Phenotypic heterogeneity of the B lymphocyte population in the context of post-traumatic stress disorder in veterans of modern wars

Abstract

Post-traumatic stress disorder in combat veterans has certain characteristics common to combatants. B lymphocytes may aggravate neurocognitive impairment by demonstrating a significant proinflammatory tendency through the production of immunoglobulins and a number of proinflammatory factors. Objective: to study the phenotypic heterogeneity of B lymphocyte subpopulations in veterans with post-traumatic stress disorder. Studies were conducted in a cohort of veterans of the special military operation in Ukraine (SVO), including 26 combatants with clinically verified PTSD who made up the main (1) group, and 30 veterans were included in the comparison group (2).
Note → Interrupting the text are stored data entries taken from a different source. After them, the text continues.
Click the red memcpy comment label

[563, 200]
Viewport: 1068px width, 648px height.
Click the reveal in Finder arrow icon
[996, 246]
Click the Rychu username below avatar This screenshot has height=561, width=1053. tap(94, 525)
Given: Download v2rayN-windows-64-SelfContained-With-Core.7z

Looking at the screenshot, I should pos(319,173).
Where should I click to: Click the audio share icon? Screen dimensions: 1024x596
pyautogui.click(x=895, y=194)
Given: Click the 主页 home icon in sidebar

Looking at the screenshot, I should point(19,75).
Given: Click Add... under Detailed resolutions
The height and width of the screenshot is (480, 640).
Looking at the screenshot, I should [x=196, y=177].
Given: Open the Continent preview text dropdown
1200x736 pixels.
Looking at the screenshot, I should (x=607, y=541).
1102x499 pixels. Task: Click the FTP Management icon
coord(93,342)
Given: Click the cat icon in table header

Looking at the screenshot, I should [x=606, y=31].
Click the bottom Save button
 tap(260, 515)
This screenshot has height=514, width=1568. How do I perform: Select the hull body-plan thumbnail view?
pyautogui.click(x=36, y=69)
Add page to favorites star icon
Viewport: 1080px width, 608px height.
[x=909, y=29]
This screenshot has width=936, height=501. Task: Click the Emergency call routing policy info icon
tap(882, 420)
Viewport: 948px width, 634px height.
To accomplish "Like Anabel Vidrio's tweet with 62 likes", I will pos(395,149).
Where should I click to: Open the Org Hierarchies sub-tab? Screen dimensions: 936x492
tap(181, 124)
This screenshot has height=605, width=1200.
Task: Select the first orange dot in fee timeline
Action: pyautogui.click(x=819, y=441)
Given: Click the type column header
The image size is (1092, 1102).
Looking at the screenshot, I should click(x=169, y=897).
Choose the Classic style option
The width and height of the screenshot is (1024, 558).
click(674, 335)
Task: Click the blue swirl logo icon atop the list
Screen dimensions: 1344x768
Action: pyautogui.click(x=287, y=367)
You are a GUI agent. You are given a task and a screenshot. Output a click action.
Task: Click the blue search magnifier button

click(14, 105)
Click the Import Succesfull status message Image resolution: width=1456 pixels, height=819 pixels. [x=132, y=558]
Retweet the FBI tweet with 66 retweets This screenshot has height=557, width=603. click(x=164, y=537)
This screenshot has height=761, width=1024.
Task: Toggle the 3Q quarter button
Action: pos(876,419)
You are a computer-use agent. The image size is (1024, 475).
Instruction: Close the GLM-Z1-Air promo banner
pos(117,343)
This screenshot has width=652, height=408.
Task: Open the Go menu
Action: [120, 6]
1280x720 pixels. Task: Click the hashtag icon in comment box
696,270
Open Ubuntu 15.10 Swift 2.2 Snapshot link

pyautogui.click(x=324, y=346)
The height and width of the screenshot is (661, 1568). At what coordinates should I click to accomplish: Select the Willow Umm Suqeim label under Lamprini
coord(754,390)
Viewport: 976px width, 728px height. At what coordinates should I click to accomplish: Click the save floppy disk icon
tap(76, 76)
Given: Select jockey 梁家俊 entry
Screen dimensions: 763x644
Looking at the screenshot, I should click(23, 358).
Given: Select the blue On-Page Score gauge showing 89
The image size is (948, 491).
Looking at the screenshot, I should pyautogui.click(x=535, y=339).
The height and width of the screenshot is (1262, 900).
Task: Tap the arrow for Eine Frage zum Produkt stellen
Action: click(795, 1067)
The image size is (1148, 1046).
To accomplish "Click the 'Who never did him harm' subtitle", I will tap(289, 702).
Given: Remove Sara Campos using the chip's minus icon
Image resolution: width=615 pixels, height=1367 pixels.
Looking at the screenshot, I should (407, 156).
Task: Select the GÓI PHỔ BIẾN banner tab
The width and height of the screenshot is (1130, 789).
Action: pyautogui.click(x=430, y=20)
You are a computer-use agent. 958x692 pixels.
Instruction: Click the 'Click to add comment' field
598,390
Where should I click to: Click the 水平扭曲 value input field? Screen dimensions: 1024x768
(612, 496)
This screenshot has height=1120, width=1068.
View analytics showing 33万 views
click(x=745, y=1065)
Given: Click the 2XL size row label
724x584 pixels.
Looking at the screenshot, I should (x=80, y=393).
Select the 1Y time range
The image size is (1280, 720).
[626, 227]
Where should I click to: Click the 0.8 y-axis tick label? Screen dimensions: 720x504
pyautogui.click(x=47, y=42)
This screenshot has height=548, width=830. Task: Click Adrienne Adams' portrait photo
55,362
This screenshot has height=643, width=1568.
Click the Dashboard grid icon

The diagnosis was verified on the basis of neuropsychological and pathopsychological examination. Determination of IL-10 levels (pg/mL) using a multiplex analysis on a Luminex Magpix 100 immunoanalyzer (USA) using the Bio-Plex multiplex analysis test system (MERZ, Germany) was performed. Gating of the B lymphocyte population was performed on a Navios flow cytofluorimeter (Beckman Coulter, USA) using a standardized technology for assessing the lymphocyte component of immunity. In the group of SVO veterans with PTSD, we showed an increase in blood cells with the CD45+CD3-CD19+CD5+ phenotype in comparison with the indicators of groups 2 and 3. B lymphocytes expressing the CD5+ marker are found in various human tissues and can also produce autoantibodies. Analysis of subpopulations of B lymphocytes with markers of memory cells showed a significant decrease in the blood of SVO veterans in the total number of memory B lymphocytes (CD45+CD3-CD19+CD27+), against the background of an increase in the concentration of cells positive for CD5 and CD27 with the phenotype CD45+CD3-CD19 +CD5+CD27+CD27+. B cells play a critical role in the mechanisms of intercellular interaction. The phenotypic diversity of B lymphocyte subpopulations that we have established in veterans with post-traumatic stress disorder is characterized by an increase in the circulation of B lymphocytes with CD5 and CD27 molecules, against the background of a general decrease in memory B cells. This indicates a possible autoimmune orientation of neuroinflammatory processes in the brain, associated both with a stress-induced increase in the permeability of the blood-brain barrier, and with the need to control excessive activation of immunocompetent cells.